He eagerly eyed the tempting-looking pudding, a nicely cooked chop, and a delicious jelly. "Yes, that's more like what I once used to have," he muttered. "Thank you, thank you, little girl. I cannot buy such things for myself, but I am glad to get them from others. Sit down, pray do, after your walk," and he pointed to a high-backed oak chair, of very doubtful stability and covered with dust. He saw that Mary on that account hesitated to sit down, so rising he shambled forward and wiped it with an old cotton handkerchief which he drew out of his pocket.

"There, now it's all clean and nice; you must sit down and rest, and see me eat the food, so that you may tell your aunt I sold none of it. The people say that I have parted with my coat off my back and the shoes from my feet, but do not believe them; if I did, it was on account of my poverty."

Mary made no reply; it appeared to her that the old man was contradicting himself, and she did not wish to inquire too minutely into the matter.

"This pudding must have cost a great deal," he continued, as he ate it mouthful by mouthful; "there's the flour, the milk, the raisins, and the sugar and spice, and other ingredients. Your aunt must be a rich woman to afford so dainty a dish for a poor man like me?"

"No, I do not think Aunt Sally is at all rich, but she saves what little she can to give to the sick and needy; she heard that you were ill, Mr Shank, and had no one to care for you."

"That's true, little girl, no one cares for the old miser, as they call me; and the boys, when I go into the village, throw stones at me, and jeer and shout at my heels. I hate boys!"

"I'm sure Ned would not do that," said Mary; "he is always kind and gentle, and would beat off bad boys if he saw them treating you in that way."
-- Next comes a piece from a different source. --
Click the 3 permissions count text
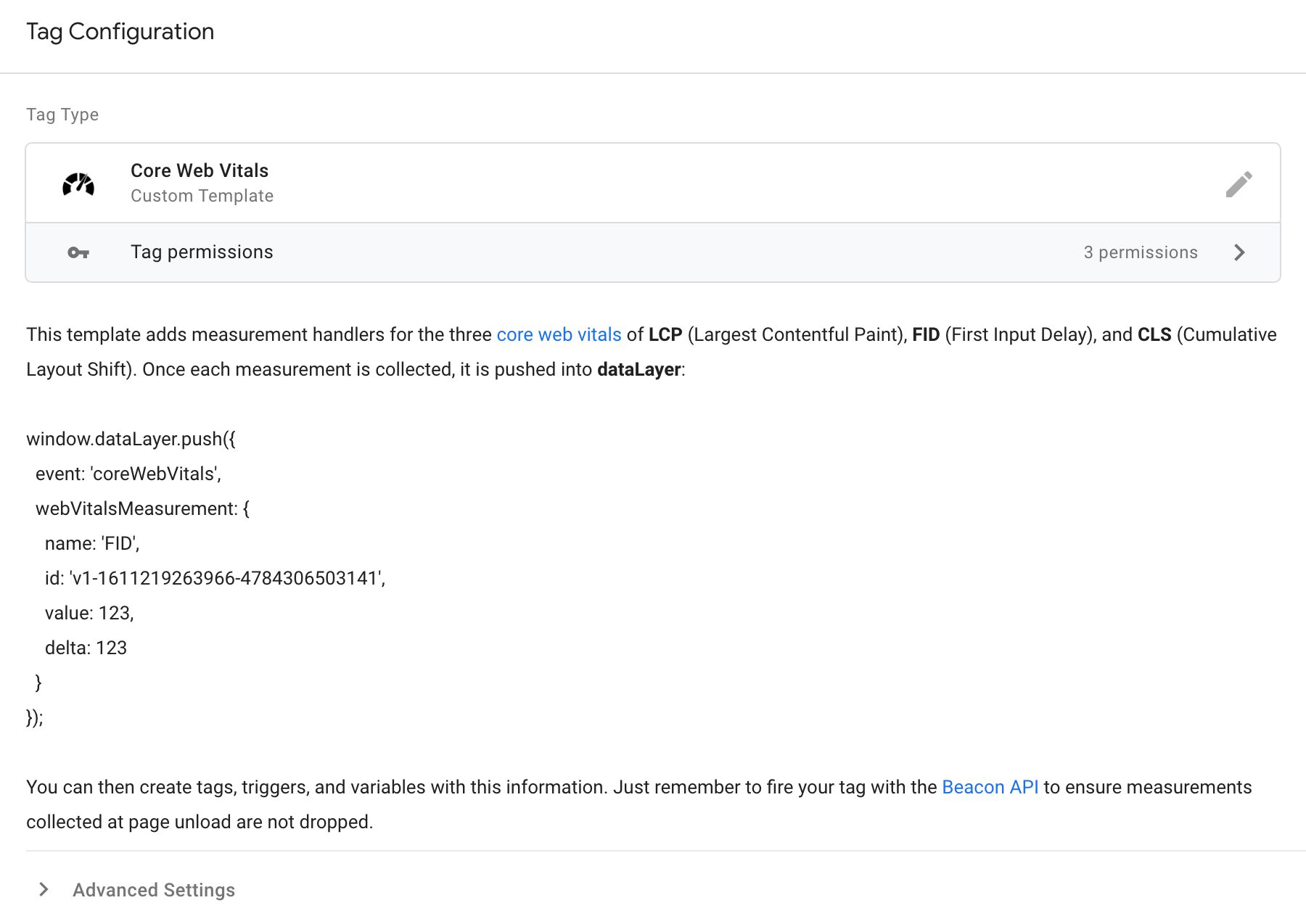1306x924 pixels. click(1141, 252)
"No, he wouldn't, he would join them, and behave like the rest. They are all alike, boys! Mischievous little imps!"

Mary felt very indignant at hearing Ned thus designated, but she repressed her rising anger, pitying the forlorn old man, and smiling, said, "You will find you are mistaken in regard to Ned, Mr Shank; he is outside, and I must not keep him waiting longer. But I was nearly forgetting that I have a book to give you, which Aunt Sally thought you would like to read. It is in large print, so that you need not try your eyes."

Mary, as she spoke, produced a thin book from her basket, and presented it to the old man. He glanced at it with indifference.
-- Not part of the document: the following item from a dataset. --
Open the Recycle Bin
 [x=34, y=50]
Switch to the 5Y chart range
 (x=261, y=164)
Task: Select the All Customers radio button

"I do not care about this sort of thing," he said. "I wonder people spend money in having such productions printed. A loss of time to print them, and a loss of time to read them!"

"Aunt Sally will be much disappointed if you do not keep the book," said Mary, quietly; "you might like to read it when you are all alone and have nothing else to do."

"Well, well, as she has sent me the pudding, I'll keep the book; she means kindly, I dare say, and I do not wish to make you carry it back.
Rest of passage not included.